> Supplied material
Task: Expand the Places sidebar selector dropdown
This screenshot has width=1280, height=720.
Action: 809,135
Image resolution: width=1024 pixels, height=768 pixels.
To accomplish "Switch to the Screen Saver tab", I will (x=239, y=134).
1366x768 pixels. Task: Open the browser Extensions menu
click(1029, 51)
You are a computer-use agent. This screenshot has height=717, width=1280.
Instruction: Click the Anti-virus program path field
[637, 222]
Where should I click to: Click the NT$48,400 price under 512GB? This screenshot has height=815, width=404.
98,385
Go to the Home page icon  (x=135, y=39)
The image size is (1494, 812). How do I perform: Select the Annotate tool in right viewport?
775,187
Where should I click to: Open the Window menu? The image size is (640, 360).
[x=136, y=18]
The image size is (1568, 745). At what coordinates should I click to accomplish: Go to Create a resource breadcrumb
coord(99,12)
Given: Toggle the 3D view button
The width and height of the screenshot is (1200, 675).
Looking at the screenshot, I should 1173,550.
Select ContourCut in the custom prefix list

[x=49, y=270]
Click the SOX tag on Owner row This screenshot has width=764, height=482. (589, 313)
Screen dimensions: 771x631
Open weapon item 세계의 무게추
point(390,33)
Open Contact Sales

> Action item
Each line above, from the one that contains "Click the SOX" to the last line of the records, should be repeated exactly. Leave out all others.

> Written solution
Click the SOX tag on Owner row This screenshot has width=764, height=482. (589, 313)
Screen dimensions: 771x631
Open weapon item 세계의 무게추
point(390,33)
Open Contact Sales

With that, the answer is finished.